English 882-001
Seminar in 19th-Century American Literature: Fictions of Disorderly Conduct
Instr: Hamilton, Kristie
Office: CRT 478; 229-5959
e-mail: kgh2@uwm.edu
Office hours: TBA
Course Information: W; 4:30-7:10pm; CRT 286
Course Description
Over the last sixty years, all of the literary works we will read have been recommended as evidence of the self-conscious disorderliness of literary conduct in the nineteenth-century United States. Alternatively, most have been characterized most recently as capitulating to or actively sustaining the dominant bourgeois social order. In this course, we will sort out the complex and contradictory operations of late eighteenth- and early nineteenth-century literary texts and the critical narratives that have sought to explain them.
Within the contexts provided by late eighteenth- and early nineteenth-century advice literature and the recent work of social historians and literary critics, we will study American authors who variously embraced, rejected, transformed, and vigorously struggled with discourses of conduct. We will analyze, for example, evolving and competing reconstructions of womanhood and manhood, the powers and debilitations produced by the "spermatic economy" and sentimentalized asceticism; ritualized violence and familial responsibility as competing models of community; the uses and limits of sympathy; the cultural imposition of compulsory heterosexuality; and the discordant imperatives of moral and entrepreneurial individualism. Whether in allegory, melodrama, or satire, models of gendered, racialized, and classed behavior occupied the passions and imaginations of a variety of American authors in surprising ways.
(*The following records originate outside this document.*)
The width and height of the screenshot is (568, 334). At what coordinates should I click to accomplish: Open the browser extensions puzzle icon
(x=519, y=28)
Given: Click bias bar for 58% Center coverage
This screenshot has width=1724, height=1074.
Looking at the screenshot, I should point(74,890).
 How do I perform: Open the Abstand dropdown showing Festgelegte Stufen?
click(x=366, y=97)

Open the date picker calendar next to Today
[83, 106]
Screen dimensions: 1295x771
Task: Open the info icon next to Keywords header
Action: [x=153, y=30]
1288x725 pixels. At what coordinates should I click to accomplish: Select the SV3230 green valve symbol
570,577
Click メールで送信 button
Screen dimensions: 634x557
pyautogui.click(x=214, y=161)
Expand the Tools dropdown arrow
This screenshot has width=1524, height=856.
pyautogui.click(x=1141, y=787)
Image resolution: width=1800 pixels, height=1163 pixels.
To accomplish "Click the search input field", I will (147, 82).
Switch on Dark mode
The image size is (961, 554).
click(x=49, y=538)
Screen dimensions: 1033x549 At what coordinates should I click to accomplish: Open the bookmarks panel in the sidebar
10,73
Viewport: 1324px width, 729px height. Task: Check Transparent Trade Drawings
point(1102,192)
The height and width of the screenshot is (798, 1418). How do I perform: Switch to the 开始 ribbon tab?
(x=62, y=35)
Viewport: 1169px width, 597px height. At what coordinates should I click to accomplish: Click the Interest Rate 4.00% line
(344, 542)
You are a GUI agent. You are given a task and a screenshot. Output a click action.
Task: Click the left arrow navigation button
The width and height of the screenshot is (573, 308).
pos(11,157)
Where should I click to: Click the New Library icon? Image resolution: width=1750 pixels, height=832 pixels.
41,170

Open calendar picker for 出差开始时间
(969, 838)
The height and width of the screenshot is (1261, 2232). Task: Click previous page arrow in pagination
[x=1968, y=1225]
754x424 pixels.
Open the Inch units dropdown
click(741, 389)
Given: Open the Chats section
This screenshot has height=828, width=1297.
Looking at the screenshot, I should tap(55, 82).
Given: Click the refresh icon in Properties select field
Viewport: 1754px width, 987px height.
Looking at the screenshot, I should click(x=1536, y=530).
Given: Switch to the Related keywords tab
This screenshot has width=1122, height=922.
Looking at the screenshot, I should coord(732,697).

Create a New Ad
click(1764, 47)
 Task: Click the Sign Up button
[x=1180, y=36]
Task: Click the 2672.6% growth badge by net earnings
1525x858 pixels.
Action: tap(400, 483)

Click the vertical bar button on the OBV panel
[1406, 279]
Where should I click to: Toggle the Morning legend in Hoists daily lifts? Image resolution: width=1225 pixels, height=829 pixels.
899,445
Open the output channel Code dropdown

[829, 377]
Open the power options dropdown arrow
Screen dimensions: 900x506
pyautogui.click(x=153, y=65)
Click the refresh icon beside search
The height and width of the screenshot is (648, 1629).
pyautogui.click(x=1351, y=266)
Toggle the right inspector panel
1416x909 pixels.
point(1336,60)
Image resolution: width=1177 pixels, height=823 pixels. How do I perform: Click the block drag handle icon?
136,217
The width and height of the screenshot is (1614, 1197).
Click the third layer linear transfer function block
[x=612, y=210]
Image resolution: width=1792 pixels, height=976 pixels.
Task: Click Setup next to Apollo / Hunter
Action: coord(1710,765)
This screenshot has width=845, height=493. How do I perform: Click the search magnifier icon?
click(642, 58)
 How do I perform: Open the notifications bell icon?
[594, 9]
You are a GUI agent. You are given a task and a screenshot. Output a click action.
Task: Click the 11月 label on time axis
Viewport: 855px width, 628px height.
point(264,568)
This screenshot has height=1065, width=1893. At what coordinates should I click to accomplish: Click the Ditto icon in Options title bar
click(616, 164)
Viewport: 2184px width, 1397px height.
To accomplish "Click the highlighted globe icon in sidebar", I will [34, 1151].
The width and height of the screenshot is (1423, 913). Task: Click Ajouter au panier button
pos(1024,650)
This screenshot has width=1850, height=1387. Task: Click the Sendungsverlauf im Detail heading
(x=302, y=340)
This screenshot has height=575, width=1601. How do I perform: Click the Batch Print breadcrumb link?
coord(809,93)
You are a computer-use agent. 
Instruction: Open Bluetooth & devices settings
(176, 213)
Our goal will be to discover where, why, and how these authors reproduced and complicated, in literature, the mandates, effects and implications of codes of conduct that were organizing nineteenth-century bodies, actions, feelings, and thought.
Tentative List of Required Texts:
Hannah Webster Foster, The Coquette
Susanna Rowson, Charlotte Temple
James Fenimore Cooper, The Last of the Mohicans
Edgar Allan Poe, The Complete Tales & Poems
Nathaniel Hawthorne, Selected Tales and Sketches
Frederick Douglass, Narrative of the Life of Frederick Douglass
Augustus Baldwin Longstreet, Georgia Scenes
Susan Warner, The Wide, Wide World [Not yet in the bookstore]
Fanny Fern, Ruth Hall
Harriet E. Wilson, Our Nig; or Sketches from the Life of a Free Black
Benita Eisler, ed., Lowell Mill Writings
Harriet Beecher Stowe, Uncle Tom's Cabin
Required Critical and Historical Readings: Readings will be made available in packets at Clark Graphics on Oakland Avenue.
Course Requirements: Two short papers (2 1/2 pages each), one brief report (1 page single-spaced) on a conduct book or magazine of the period, one research and criticism paper (15-20 pages), due at the end of the semester.